Use headphones and start quiet — several of these depend on stereo separation and can surprise you.
A pitch that seems to rise (or fall) forever. Octave-spaced tones glide together under a fixed loudness window, so new tones fade in at the bottom exactly as old ones fade out at the top — the ear never catches the seam.
Play only the upper harmonics (2f–6f) of a tone and you still hear its pitch at the absent fundamental f — your auditory system infers it from the harmonic spacing. Toggle the fundamental in and out: the pitch doesn't change, only the timbre.
Headphones required for binaural. Two close frequencies, one in each ear, produce a beating you hear even though neither ear gets an amplitude fluctuation — the illusion is built in the brainstem. Switch to monaural to hear the real acoustic beating for comparison.
Two Shepard tones a tritone apart. Because their spectra are octave-symmetric, whether the pair sounds like it goes up or down is genuinely ambiguous — and different listeners hear it differently, apparently shaped by the pitch range of the speech you grew up with (Deutsch).
The tempo version of the Shepard tone — a pulse that seems to accelerate (or slow) forever.
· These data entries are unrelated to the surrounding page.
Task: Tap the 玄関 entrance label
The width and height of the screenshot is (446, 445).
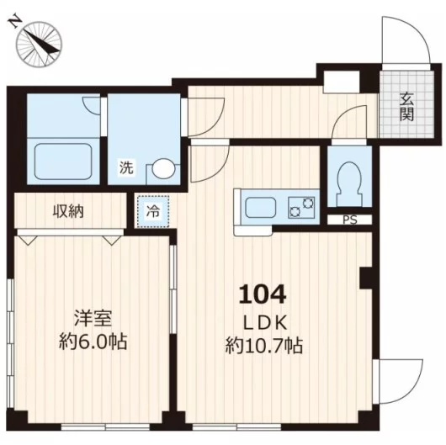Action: [406, 107]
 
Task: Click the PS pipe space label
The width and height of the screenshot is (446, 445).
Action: [350, 220]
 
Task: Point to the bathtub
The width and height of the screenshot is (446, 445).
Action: [63, 162]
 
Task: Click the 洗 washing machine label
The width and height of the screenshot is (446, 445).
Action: [126, 167]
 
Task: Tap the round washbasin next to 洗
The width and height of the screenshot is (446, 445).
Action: [163, 169]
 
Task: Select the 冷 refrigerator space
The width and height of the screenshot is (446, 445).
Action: [153, 211]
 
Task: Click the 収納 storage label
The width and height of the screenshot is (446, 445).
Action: [68, 211]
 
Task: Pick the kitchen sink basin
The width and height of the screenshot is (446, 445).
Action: [261, 208]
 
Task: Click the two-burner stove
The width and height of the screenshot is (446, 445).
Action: [302, 208]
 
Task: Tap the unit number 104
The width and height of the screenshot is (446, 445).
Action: [262, 294]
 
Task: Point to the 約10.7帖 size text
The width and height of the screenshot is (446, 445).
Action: [264, 346]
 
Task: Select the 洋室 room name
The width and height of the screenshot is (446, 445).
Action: [93, 319]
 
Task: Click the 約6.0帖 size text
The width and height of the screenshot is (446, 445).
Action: [93, 342]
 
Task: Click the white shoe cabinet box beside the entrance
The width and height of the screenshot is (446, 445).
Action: [342, 82]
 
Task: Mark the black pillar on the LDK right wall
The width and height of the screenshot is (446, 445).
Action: [366, 278]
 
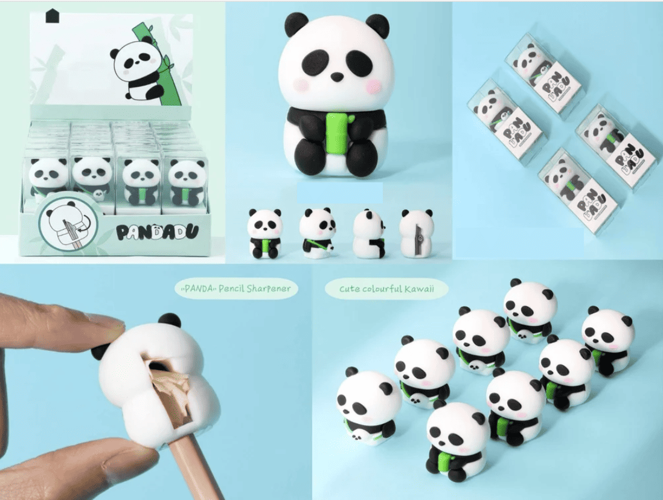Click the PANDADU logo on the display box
(156, 232)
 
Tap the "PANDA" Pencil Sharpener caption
(236, 289)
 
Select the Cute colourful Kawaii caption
(386, 289)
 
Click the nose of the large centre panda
(336, 77)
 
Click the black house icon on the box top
(52, 15)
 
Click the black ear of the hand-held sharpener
(169, 320)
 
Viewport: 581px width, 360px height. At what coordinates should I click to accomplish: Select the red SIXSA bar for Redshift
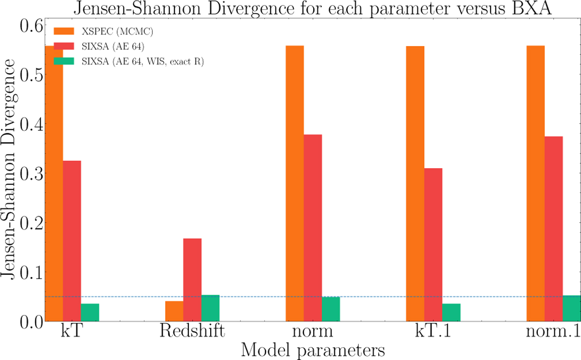[x=192, y=280]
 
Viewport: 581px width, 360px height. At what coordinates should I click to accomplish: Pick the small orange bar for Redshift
[x=174, y=311]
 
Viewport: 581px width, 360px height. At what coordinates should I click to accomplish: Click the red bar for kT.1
[x=433, y=245]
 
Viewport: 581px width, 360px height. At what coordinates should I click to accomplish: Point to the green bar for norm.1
[x=571, y=308]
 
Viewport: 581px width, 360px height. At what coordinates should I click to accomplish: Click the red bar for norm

Layers of clicks an octave apart in tempo fade in at the slow end as the fast ones fade out at the top, so the beat never actually arrives anywhere.
Headphones required. A high and a low tone an octave apart swap ears back and forth. Most people hear a single tone bouncing between the ears whose pitch flips too — which is not what's actually playing (Deutsch, 1974).
Headphones required. A major scale is played ascending and descending at once, with each successive note alternating ears. Your brain regroups it into a smooth scale in each ear — reassembling by pitch proximity rather than by which ear actually received each note.